In 2020, te midden van de wereldwijde door Covid-19 veroorzaakte economische neergang, bereikte Suriname de tweede plaats, alleen achter Rusland, in termen van ontdekte olie- en gasreserves. En dit alles vanaf slechts één offshore-vondst in blok 58, en zonder een eerste veelbelovende recente ontdekking in blok 52 bij te tellen.

De belangrijkste belanghebbenden, waaronder de regering van Suriname, hebben zich ertoe verbonden binnen de komende vijf jaar met commerciële offshore-olieproductie te beginnen. Als zodanig zijn speciale havenfaciliteiten nodig om te voorzien in de behoeften van de offshore olie- en gasexploratie- en productie-industrieën, terwijl ze hun activiteiten gestaag uitbreiden. Bovendien, en om een ​​maximale betrokkenheid van de lokale industrie in de sector te verzekeren – betrokkenheid die in wezen gelijk zou kunnen zijn aan het nationale inkomen uit directe olie-inkomsten – zullen speciale havenfaciliteiten vereist zijn, waarvan Suriname er tot op heden geen heeft.

In grote lijnen, en via een dergelijke havenfaciliteit aan de wal, wordt geschat dat er in de komende 25 jaar meer dan US $ 12 miljard aan lokale inkomsten kan worden gegenereerd uit activiteiten in alleen offshore blok 58.

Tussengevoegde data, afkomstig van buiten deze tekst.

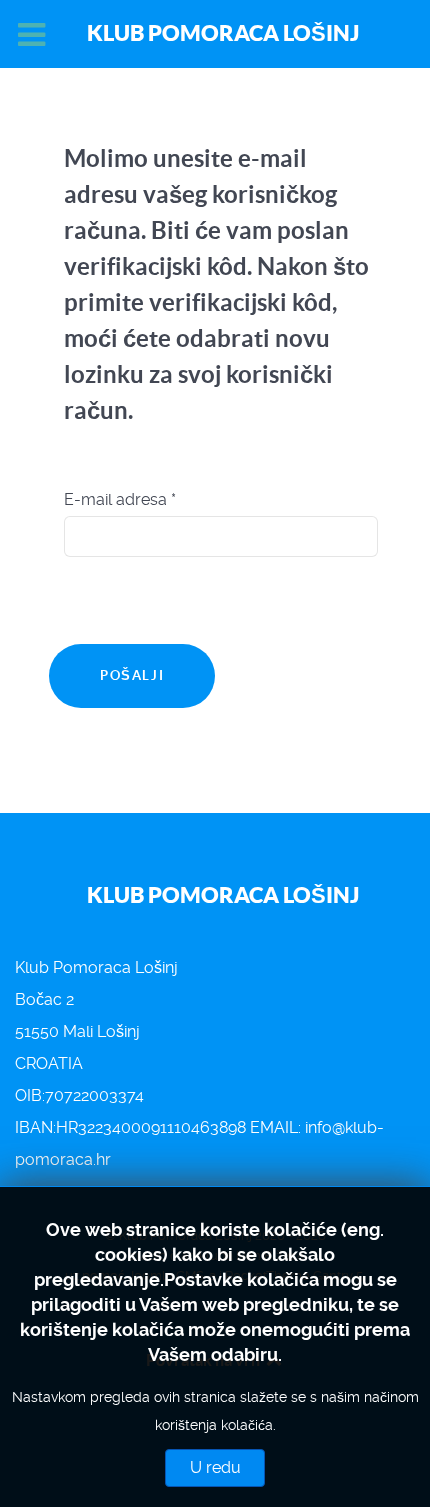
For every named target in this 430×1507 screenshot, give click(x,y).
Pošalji (132, 675)
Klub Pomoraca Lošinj (223, 32)
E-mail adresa (120, 499)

Binnen vijf jaar zal de offshore olie- en gassector in Suriname naar verwachting ten minste 2.000 lokale banen creëren, waarvan er minimaal 250 rechtstreeks in een walhavenfaciliteit zullen worden aangewend, met talloze meer in ondersteunende industrieën en bedrijven. Tegelijkertijd profiteert een lokale walbasis aanzienlijk voor operaties op zee doordat de duur van een rondreis tot vier dagen wordt verkort in vergelijking met het gebruik van Trinidad als locatie voor operaties.